🌟 Gemma 4 Is Here — And My C# Library Is (Almost) Ready

⚠️ This blog post was created with the help of AI tools. Yes, I used a bit of magic from language models to organize my thoughts and automate the boring parts, but the geeky fun and the 🤖 in C# are 100% mine.

Hi!

So Google just dropped Gemma 4 — their most capable open model family yet — and I couldn’t resist. I spent a good chunk of time digging into the architecture, trying to convert models, hitting walls, finding workarounds, and hitting more walls. Here’s where things stand with ElBruno.LocalLLMs.

Spoiler: the library is ready for Gemma 4. The ONNX runtime… not yet. So, let me tell you the whole story.

Wait, What’s Gemma 4?

Google released four new models on April 2, 2026, and they’re pretty wild:

Model	Parameters	What’s Cool	Context
E2B IT	5.1B (only 2.3B active!)	Tiny but punches above its weight	128K
E4B IT	8B (4.5B active)	Sweet spot for most use cases	128K
26B A4B IT	25.2B (3.8B active)	MoE — only fires 3.8B params per token 🤯	256K
31B IT	30.7B	The big one, dense, no tricks	256K

The magic sauce is something called Per-Layer Embeddings (PLE) — basically, each transformer layer gets its own little embedding input. That’s how a 5.1B model acts like a 2.3B one. Clever stuff.

They’re all Apache 2.0. No gating, no license hoops. I like that.

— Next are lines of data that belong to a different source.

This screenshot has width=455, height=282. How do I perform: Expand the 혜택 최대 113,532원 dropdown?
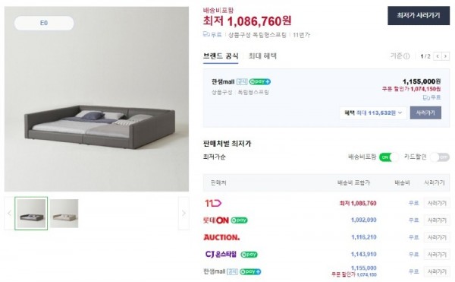click(x=373, y=112)
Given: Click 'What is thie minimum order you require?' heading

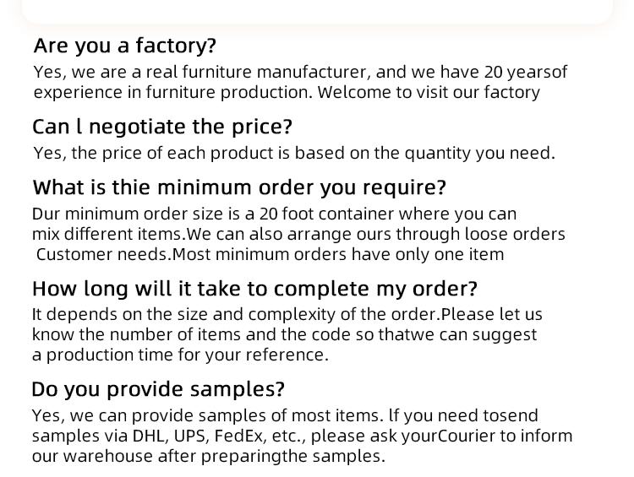Looking at the screenshot, I should coord(239,187).
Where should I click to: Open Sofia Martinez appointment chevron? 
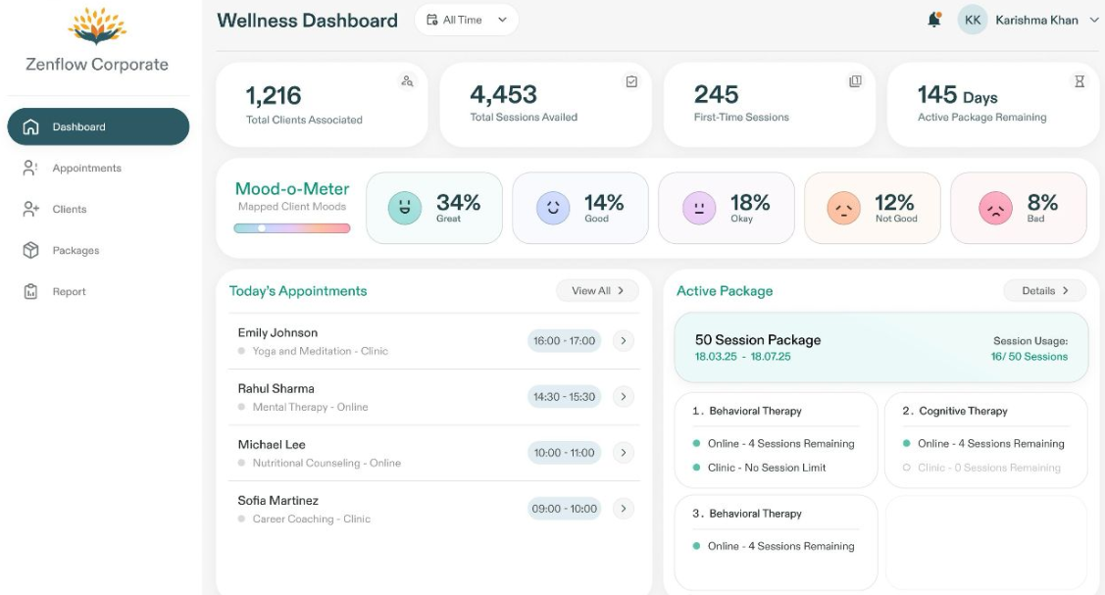click(623, 509)
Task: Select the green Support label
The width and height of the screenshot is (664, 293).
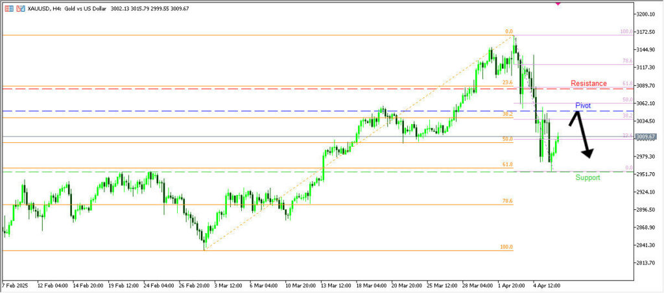Action: click(587, 177)
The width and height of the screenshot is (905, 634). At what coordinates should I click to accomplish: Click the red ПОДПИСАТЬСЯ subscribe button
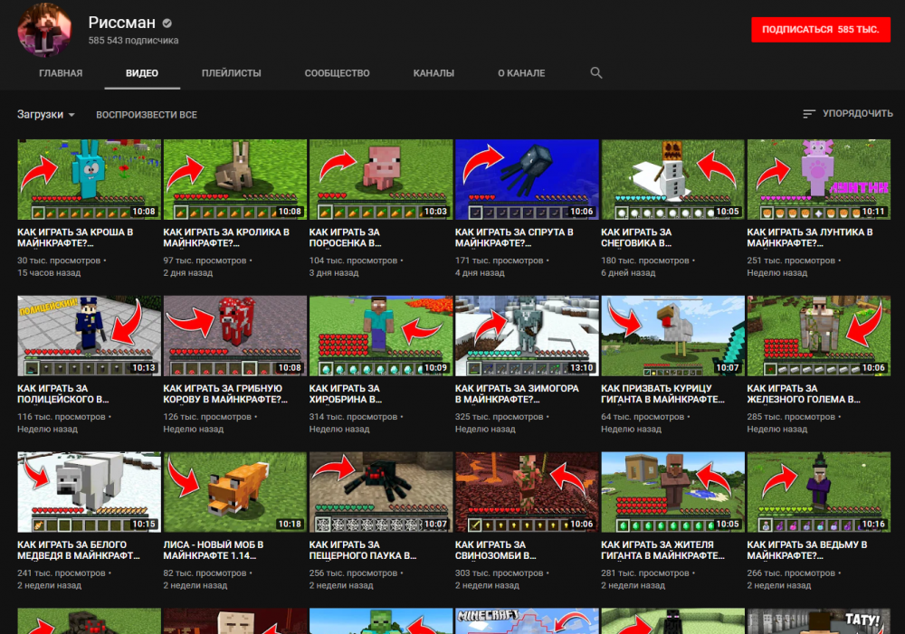[x=820, y=29]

What I Got Working (v0.8.0)

✅ Model Definitions — Done

All four Gemma 4 variants are registered and ready to go:

var options = new LocalLLMsOptions
{
    Model = KnownModels.Gemma4E2BIT  // Smallest, edge-optimized
};

I added Gemma4E2BIT, Gemma4E4BIT, Gemma4_26BA4BIT, and Gemma4_31BIT. The moment ONNX models exist, you just point and shoot.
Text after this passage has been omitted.